- [WHAT IS EXPECTED]:
Every record should be written out again in full, with no character altered.

### SUPPLIED RECORDS ###

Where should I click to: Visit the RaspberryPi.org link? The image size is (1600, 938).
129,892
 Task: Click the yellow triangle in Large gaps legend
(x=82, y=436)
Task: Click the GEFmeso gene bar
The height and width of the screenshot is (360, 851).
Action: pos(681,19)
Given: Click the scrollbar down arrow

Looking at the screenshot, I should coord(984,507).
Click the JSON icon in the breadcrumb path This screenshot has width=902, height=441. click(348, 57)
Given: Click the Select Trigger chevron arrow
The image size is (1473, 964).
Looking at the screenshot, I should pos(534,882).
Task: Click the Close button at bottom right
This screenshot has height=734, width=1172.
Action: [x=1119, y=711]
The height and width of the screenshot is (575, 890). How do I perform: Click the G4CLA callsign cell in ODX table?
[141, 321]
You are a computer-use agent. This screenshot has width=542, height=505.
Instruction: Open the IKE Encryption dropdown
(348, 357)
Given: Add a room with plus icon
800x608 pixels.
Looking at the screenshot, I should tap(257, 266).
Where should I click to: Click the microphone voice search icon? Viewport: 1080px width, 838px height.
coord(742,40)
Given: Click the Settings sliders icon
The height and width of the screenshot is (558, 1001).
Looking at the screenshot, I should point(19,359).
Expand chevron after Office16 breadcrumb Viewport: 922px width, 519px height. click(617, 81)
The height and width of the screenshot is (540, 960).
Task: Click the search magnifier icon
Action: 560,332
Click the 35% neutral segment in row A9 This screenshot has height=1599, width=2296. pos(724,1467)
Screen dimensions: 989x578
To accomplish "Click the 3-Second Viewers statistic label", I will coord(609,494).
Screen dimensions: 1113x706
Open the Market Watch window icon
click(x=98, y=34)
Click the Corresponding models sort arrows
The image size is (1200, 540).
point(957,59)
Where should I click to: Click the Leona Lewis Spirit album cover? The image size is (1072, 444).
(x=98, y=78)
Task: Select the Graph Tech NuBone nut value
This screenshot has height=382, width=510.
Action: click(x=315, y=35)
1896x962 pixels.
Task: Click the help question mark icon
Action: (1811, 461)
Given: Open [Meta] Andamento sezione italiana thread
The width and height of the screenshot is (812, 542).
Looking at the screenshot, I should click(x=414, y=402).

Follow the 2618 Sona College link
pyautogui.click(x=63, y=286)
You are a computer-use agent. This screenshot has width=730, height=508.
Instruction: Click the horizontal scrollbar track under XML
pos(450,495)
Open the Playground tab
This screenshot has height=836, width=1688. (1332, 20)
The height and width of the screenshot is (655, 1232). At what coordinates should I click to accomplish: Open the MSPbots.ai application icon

###

- [SOLUTION TO THIS PROBLEM]:
Where should I click to: Visit the RaspberryPi.org link? The image size is (1600, 938).
129,892
 Task: Click the yellow triangle in Large gaps legend
(x=82, y=436)
Task: Click the GEFmeso gene bar
The height and width of the screenshot is (360, 851).
Action: pos(681,19)
Given: Click the scrollbar down arrow

Looking at the screenshot, I should coord(984,507).
Click the JSON icon in the breadcrumb path This screenshot has width=902, height=441. click(348, 57)
Given: Click the Select Trigger chevron arrow
The image size is (1473, 964).
Looking at the screenshot, I should pos(534,882).
Task: Click the Close button at bottom right
This screenshot has height=734, width=1172.
Action: [x=1119, y=711]
The height and width of the screenshot is (575, 890). How do I perform: Click the G4CLA callsign cell in ODX table?
[141, 321]
You are a computer-use agent. This screenshot has width=542, height=505.
Instruction: Open the IKE Encryption dropdown
(348, 357)
Given: Add a room with plus icon
800x608 pixels.
Looking at the screenshot, I should tap(257, 266).
Where should I click to: Click the microphone voice search icon? Viewport: 1080px width, 838px height.
coord(742,40)
Given: Click the Settings sliders icon
The height and width of the screenshot is (558, 1001).
Looking at the screenshot, I should point(19,359).
Expand chevron after Office16 breadcrumb Viewport: 922px width, 519px height. click(617, 81)
The height and width of the screenshot is (540, 960).
Task: Click the search magnifier icon
Action: 560,332
Click the 35% neutral segment in row A9 This screenshot has height=1599, width=2296. pos(724,1467)
Screen dimensions: 989x578
To accomplish "Click the 3-Second Viewers statistic label", I will coord(609,494).
Screen dimensions: 1113x706
Open the Market Watch window icon
click(x=98, y=34)
Click the Corresponding models sort arrows
The image size is (1200, 540).
point(957,59)
Where should I click to: Click the Leona Lewis Spirit album cover? The image size is (1072, 444).
(x=98, y=78)
Task: Select the Graph Tech NuBone nut value
This screenshot has height=382, width=510.
Action: click(x=315, y=35)
1896x962 pixels.
Task: Click the help question mark icon
Action: (1811, 461)
Given: Open [Meta] Andamento sezione italiana thread
The width and height of the screenshot is (812, 542).
Looking at the screenshot, I should click(x=414, y=402).

Follow the 2618 Sona College link
pyautogui.click(x=63, y=286)
You are a computer-use agent. This screenshot has width=730, height=508.
Instruction: Click the horizontal scrollbar track under XML
pos(450,495)
Open the Playground tab
This screenshot has height=836, width=1688. (1332, 20)
The height and width of the screenshot is (655, 1232). At what coordinates should I click to accomplish: Open the MSPbots.ai application icon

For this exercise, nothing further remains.